Cinerama: Revolutionizing the Film Industry in the 1950s

In the early 1950s, the American motion picture industry was faced with a crisis. Every year theatre attendance was declining, as more and more homes gained a television set and the regular ritual of going to the movies began its slow march out of everyday life.

A number of gimmicks emerged in that decade to try and draw audiences back to theatres. The 1952 film Bwana Devil set off a cycle of 3D movies that burned out in only two years, but the innovations created by Cinerama had a much longer lasting legacy in the presentation of motion pictures. Cinerama was created by inventor Fred Waller and developed by journalist Lowell Thomas, producer Mike Todd, and filmmaker Merian C. Cooper. It was first successfully demonstrated by the 1952 documentary This is Cinerama. Inspired by earlier gimmicks like the wide screen created by the “triptych” finale of Abel Gance's film Napoléon in 1927, Cinerama sought to immerse audiences within the world of the picture using an ultra wide aspect ratio that engaged a viewer's peripheral vision.

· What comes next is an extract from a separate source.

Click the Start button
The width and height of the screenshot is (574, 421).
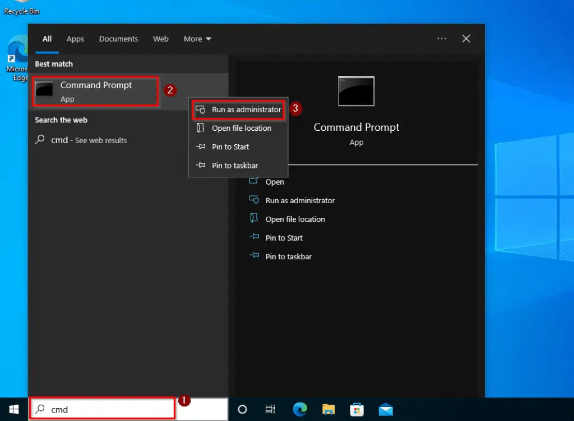13,409
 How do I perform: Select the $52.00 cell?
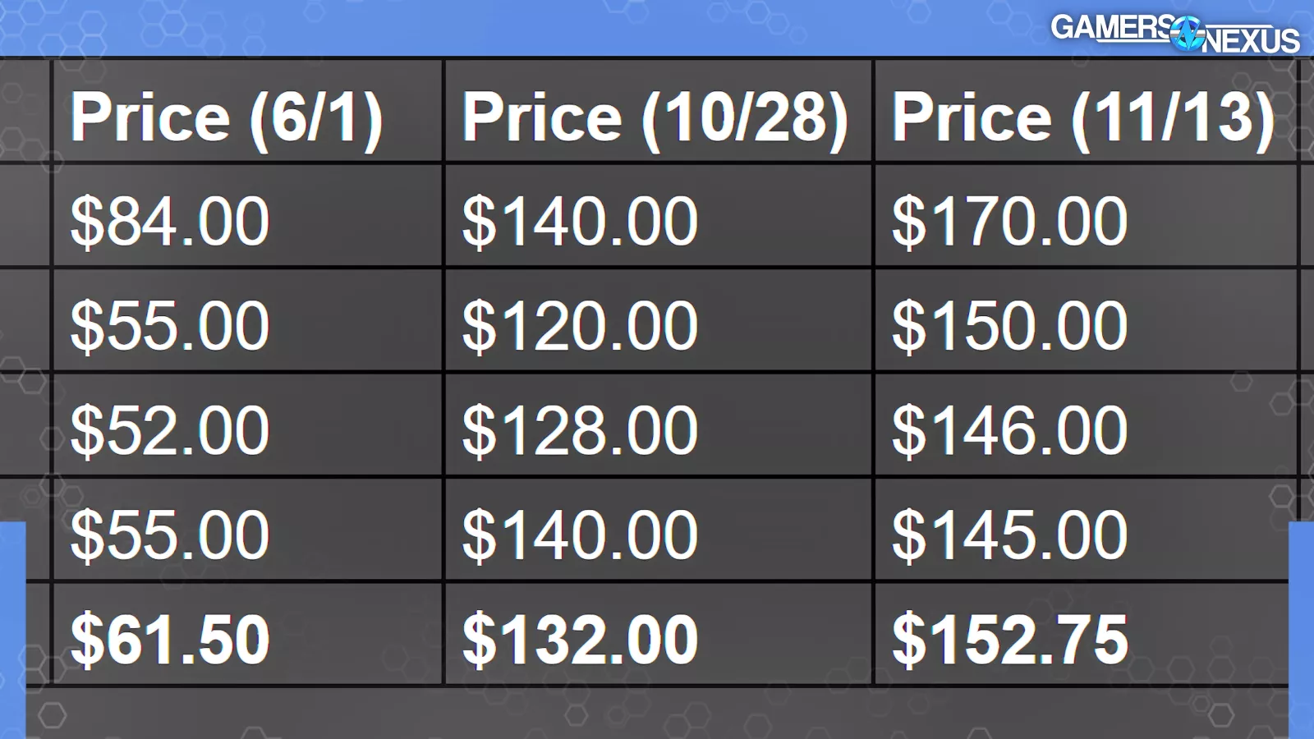click(x=170, y=429)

Typical American motion pictures before 1952 were shot in an aspect ratio of 1.37:1, or “Academy ratio”, giving a nearly square appearance to the motion picture frame. Cinerama sought to replicate the wide angle of human vision by using three 35mm cameras filming simultaneously to capture a 146 degree horizontal arc of vision. These three interlocked cameras used 27mm lenses which replicated the focal length of the human eye. In exhibition, the three film prints produced would be projected in synchronization by three projectors to produce a wide screen image with three times the image fidelity of a single film strip. The resulting aspect ratio was approximately 2.89:1.

The key innovation that differentiated Cinerama from past efforts was the introduction of a curved screen. Theatres equipped with Cinerama featured a massive screen which curved to the left and right of the audience, creating the illusion of peripheral vision. In order to sell the “you are there!” intent of the system, these theatres also employed a seven channel surround sound system unlike anything used in standard cinemas at the time.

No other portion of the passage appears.